PAGE TEXT:
The Company desires to employ the Executive in the capacities of Senior Vice
President, Controller, and the Executive desires to be so employed, on the terms
and subject to the conditions set forth in this agreement (the "Agreement");

Now, therefore, in consideration of the mutual covenants set forth herein and
other good and valuable consideration the parties hereto hereby agree as
follows:

1. EMPLOYMENT; TERM.

      The Company employs the Executive, and the Executive agrees to be employed
by the Company, upon the terms and subject to the conditions set forth herein,
for a term commencing on the Effective Date and terminating on December 31, 2007
unless terminated earlier in accordance with Section 5 of this Agreement;
provided, that such term shall automatically be extended from time to time for
additional periods of one calendar year from the date on which it would
otherwise expire unless the Executive, on one hand, or the Company, on the
other, gives notice to the other party or parties not less than 120 days prior
to such date that it elects to permit the term of this Agreement to expire
without extension on such date. (The initial term of this Agreement as the same
may be extended in accordance with the terms of this Agreement is hereinafter
referred to as the "Term").

2. POSITIONS; CONDUCT.

(a) During the Term, the Executive will hold the title and office of, and serve
in the position of, Senior Vice President, Controller of the Company. The
Executive shall report to the Chief Financial Officer of the Company and shall
perform such specific duties and services (including service as an officer,
director or equivalent position of any direct or indirect subsidiary without
additional compensation) as the Company shall reasonably request consistent with
the Executive's position.

SHORT PROBLEM:
List every specific date and length of time that the employment agreement states. The data after this point isn't needed.

DATA PROVIDED:
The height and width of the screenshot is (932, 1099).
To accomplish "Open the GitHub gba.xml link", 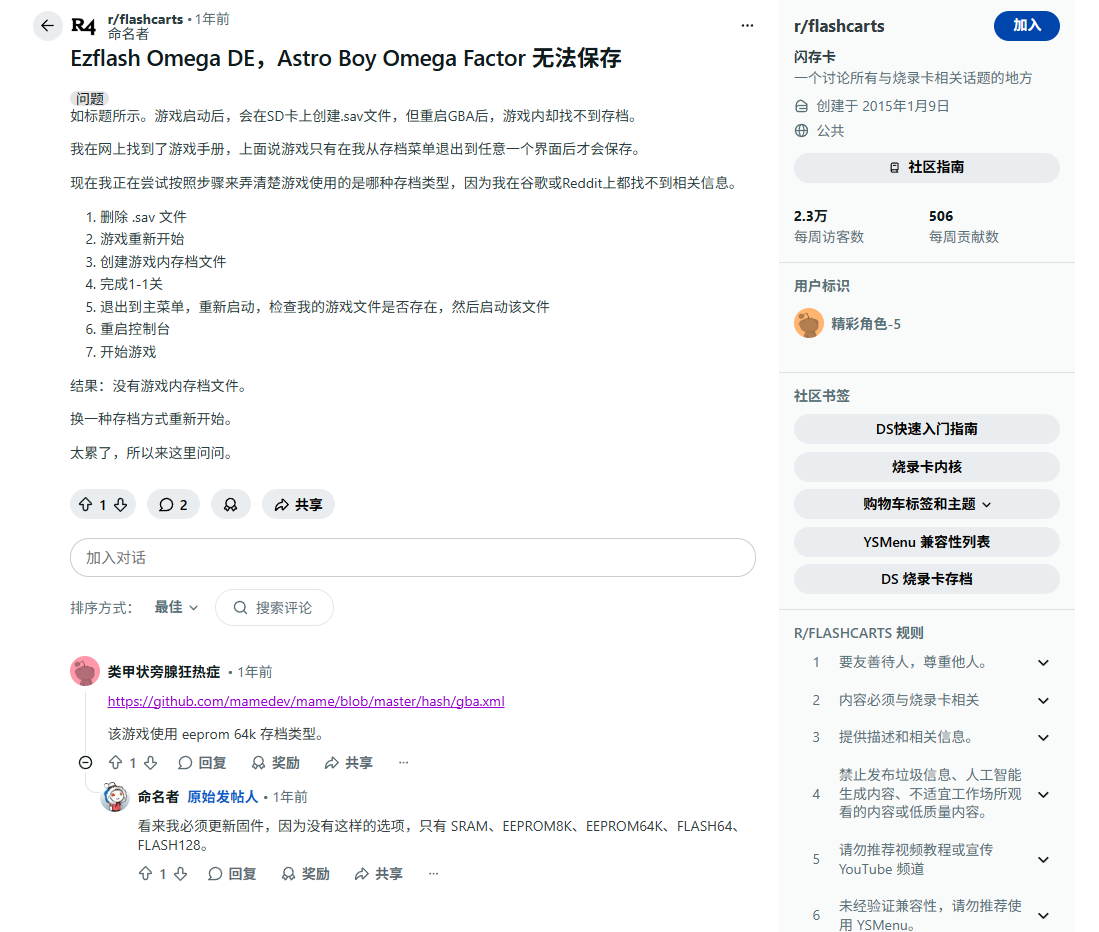I will 306,701.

EXERCISE SOLUTION:
- December 31, 2007
- one calendar year
- 120 days